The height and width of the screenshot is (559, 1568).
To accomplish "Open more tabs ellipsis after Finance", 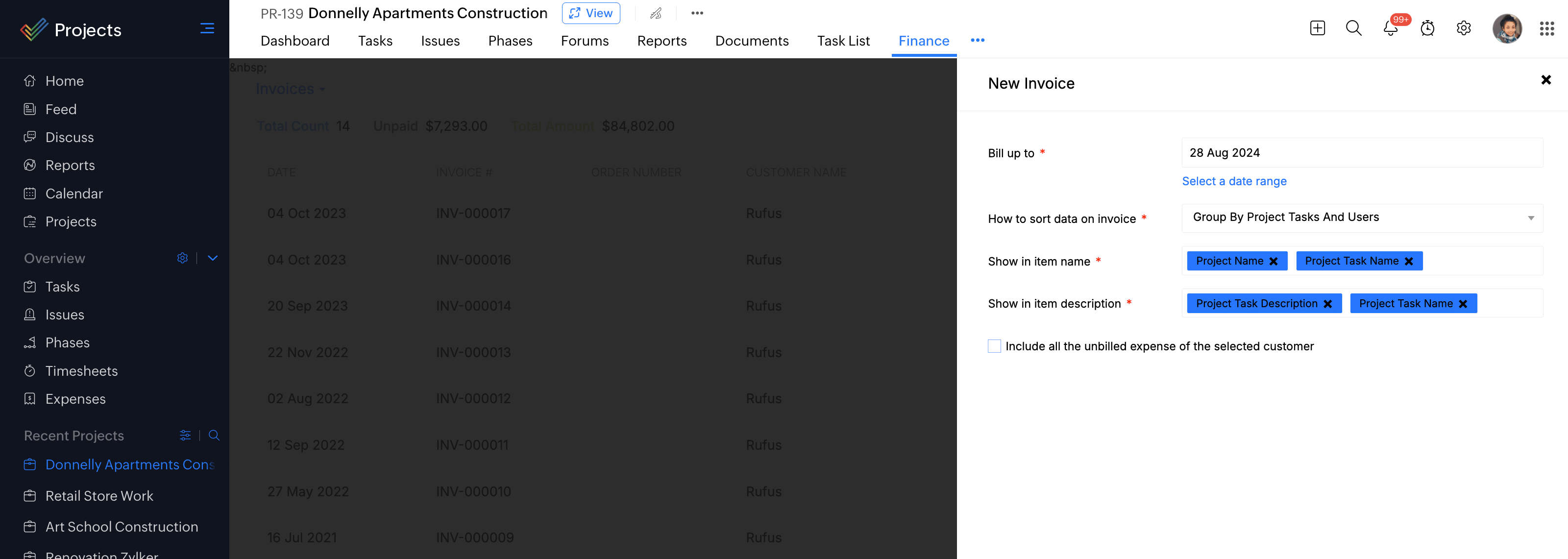I will (978, 41).
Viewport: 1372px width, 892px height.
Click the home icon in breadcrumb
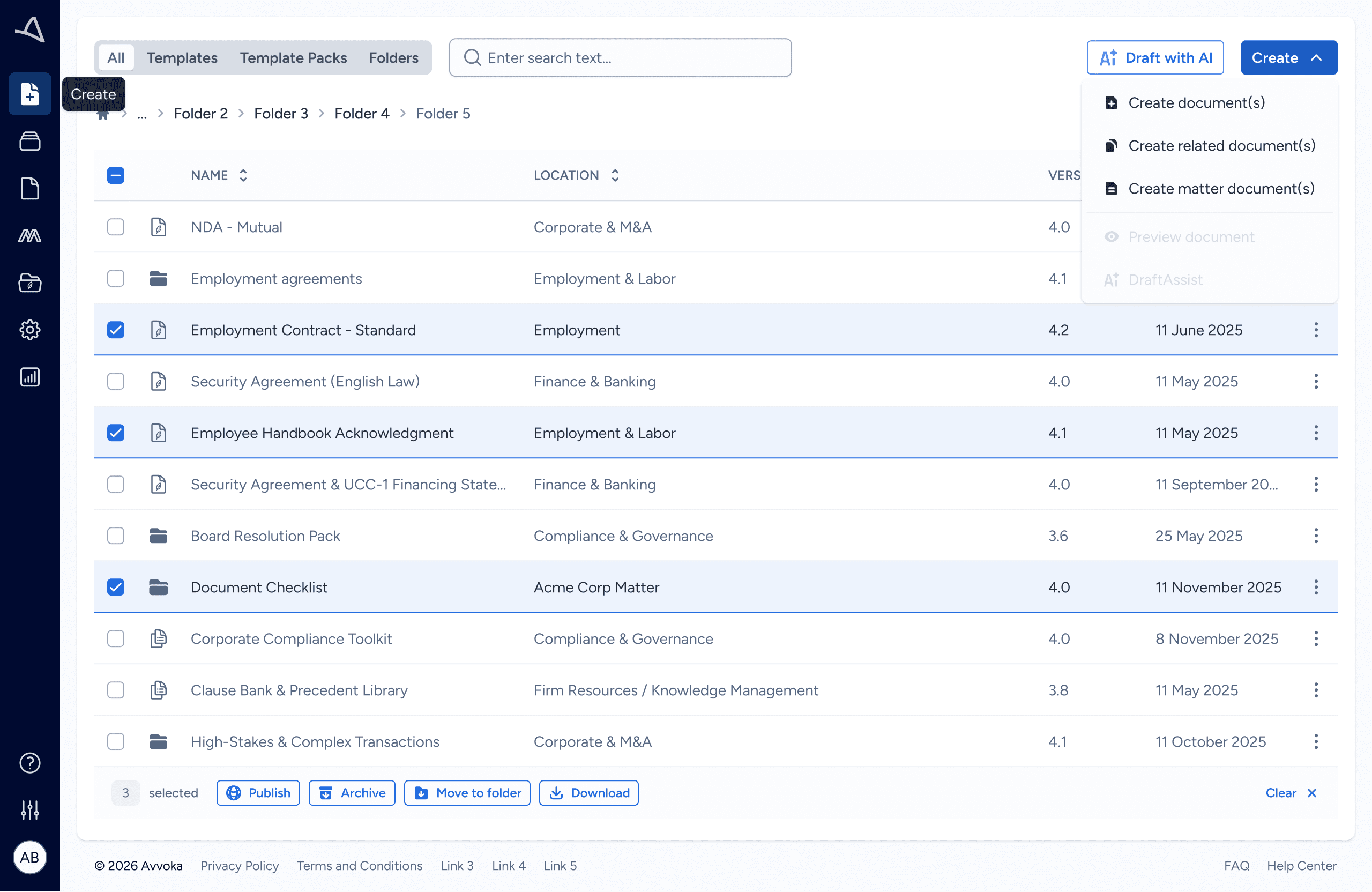[x=103, y=115]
********************
-- Prompt --
The answer consists solely of the lines from the one holding "Viewport: 1372px width, 892px height." through the last line of the entries above, set down verbatim, without any pictures.

-- Result of this task --
Viewport: 1372px width, 892px height.
Click the home icon in breadcrumb
[x=103, y=115]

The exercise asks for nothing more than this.